Skema power wheeling merupakan pemanfaatan bersama jaringan tenaga listrik. Dengan skema ini, produsen listrik swasta ( independent power producer/ IPP) bisa menjual listrik langsung ke masyarakat dengan jaringan transmisi dan distribusi yang dimiliki dan dioperasikan PLN.

Direktur Eksekutif CORE Indonesia Mohammad Faisal khawatir jika klausul lolos maka akan merugikan masyarakat. Sebab dengan adanya keleluasaan pihak swasta memanfaatkan infrastruktur listrik milik negara dan kemudian menjual listrik langsung kepada masyarakat maka berpotensi membuat tarif listrik yang dibayar masyarakat akan mahal. Apalagi, belum ada skema kontrol terkait pengenaan tarif ini.

"Jika selama ini masyarakat mendapatkan tarif listrik yang transparan karena dikelola langsung oleh BUMN. Jika swasta menjual langsung kepada masyarakat maka siapa yang menjadi mengontrol soal tarif. Ini berpotensi akan lebih mahal dan memberatkan masyarakat," ujar Faisal.

Bahkan dia menilai dengan memanfaatkan aset negara tanpa harus memberikan kontribusi lebih kepada negara maka akan malah menjadi kerugian negara. "Karena jadinya swasta hanya mendompleng infrastruktur yang ada tanpa memberikan nilai tambah," tambah Faisal.

Mestinya, kata Faisal ajakan pemerintah dalam melibatkan swasta dalam sektor kelistrikan melalui pembangunan infrastruktur kelistrikan di pelosok.

 

Bantu Negara

PT PLN (Persero) berhasil merelokasi Pembangkit Listrik Tenaga Diesel Dan Gas (PLTDG) dari Batanghari, Sumatera Selatan ke Halmahera Timur, Maluku Utara
PT PLN (Persero) berhasil merelokasi Pembangkit Listrik Tenaga Diesel Dan Gas (PLTDG) dari Batanghari, Sumatera Selatan ke Halmahera Timur, Maluku Utara

Dengan skema investasi yang jelas swasta bisa turut membantu negara dengan membangun akses listrik di wilayah pedalaman yang selama ini justru belum terjangkau baik oleh PLN maupun negara.
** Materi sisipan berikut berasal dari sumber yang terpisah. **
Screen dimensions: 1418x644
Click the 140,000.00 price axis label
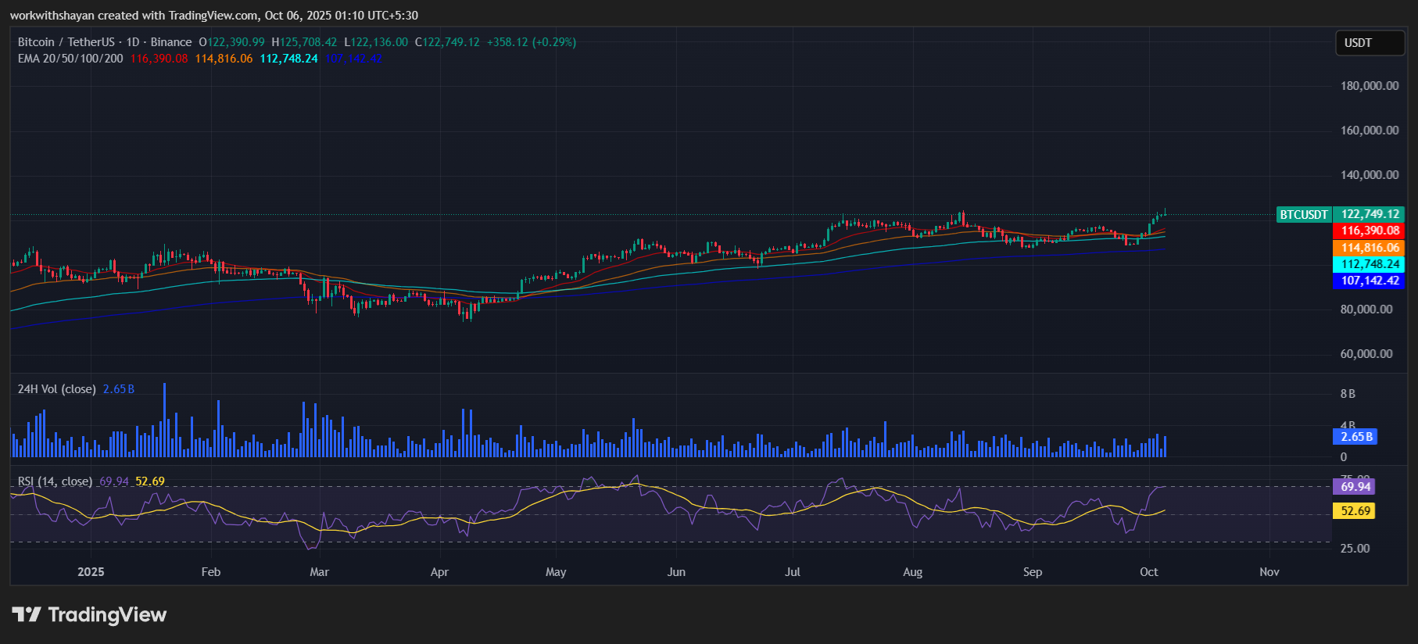1369,175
"Indonesia Timur itu kan masih banyak daerah-daerah yang masih terbatas suplai listrik. Walaupun kita lihat elektrifikasi kita udah 90 sekian persen, tapi pada kenyataannya kan di Timur terutama yang di daerah pelosok itu masih ada yang belum menikmati listrik. Nah sebaiknya swasta ini didorong membangun kepada daerah-daerah yang mungkin susah dibangun oleh PLN," ujar Faisal.

Dengan membangun di daerah pelosok, swasta bisa memanfaatkan potensi sumber energi wilayah pedalaman dan juga meningkatkan elektrifikasi di daerah.
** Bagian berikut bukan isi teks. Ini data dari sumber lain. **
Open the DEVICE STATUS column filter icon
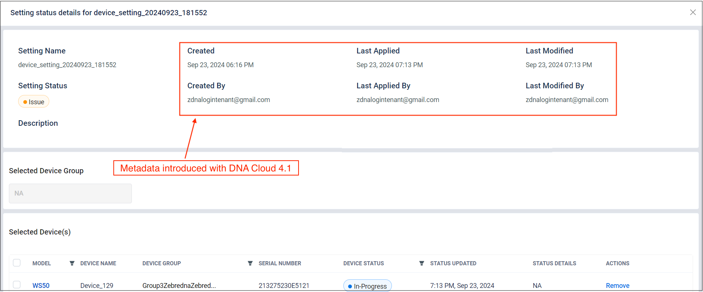This screenshot has width=703, height=292. coord(422,263)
Melalui sumber daya energi yang ada justru investasi yang dibangun akan lebih murah sekaligus menghasilkan listrik yang bisa diakses oleh masyarakat 3T.
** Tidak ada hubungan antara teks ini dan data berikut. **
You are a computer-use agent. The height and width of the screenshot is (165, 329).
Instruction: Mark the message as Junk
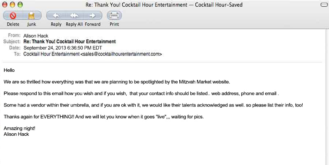click(x=32, y=16)
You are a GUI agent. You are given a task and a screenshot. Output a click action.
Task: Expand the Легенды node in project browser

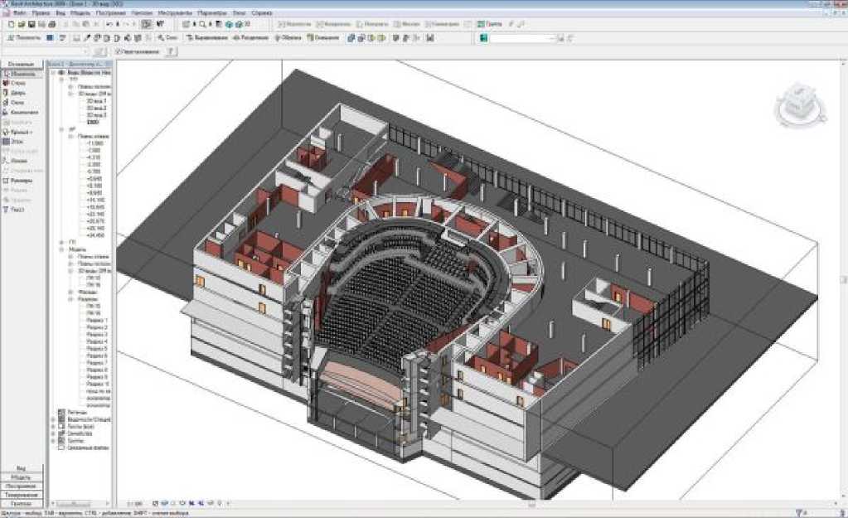point(54,412)
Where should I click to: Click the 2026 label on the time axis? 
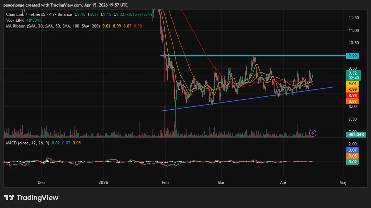103,183
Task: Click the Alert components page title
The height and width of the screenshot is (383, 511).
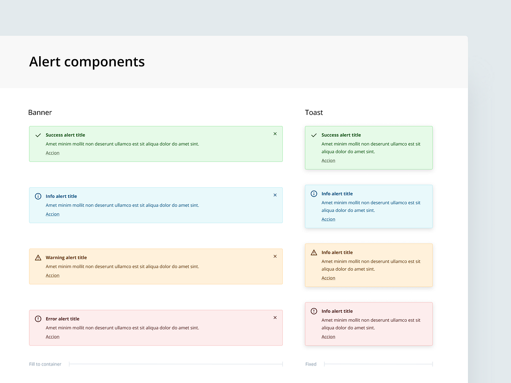Action: (x=87, y=62)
"Pemerintah bisa mendorong investasinya untuk masuk ke situ sehingga akan menggerakkan ekonomi lokal, karena pasti ada multiplier effect-nya kalau ada investasi masuk ke daerah situ," ujar Faisal.

Untuk itu, ia mengapresiasi langkah Kementerian Energi dan Sumber Daya Mineral (ESDM) menghapus pasal skema power wheeling dalam RUU EBT.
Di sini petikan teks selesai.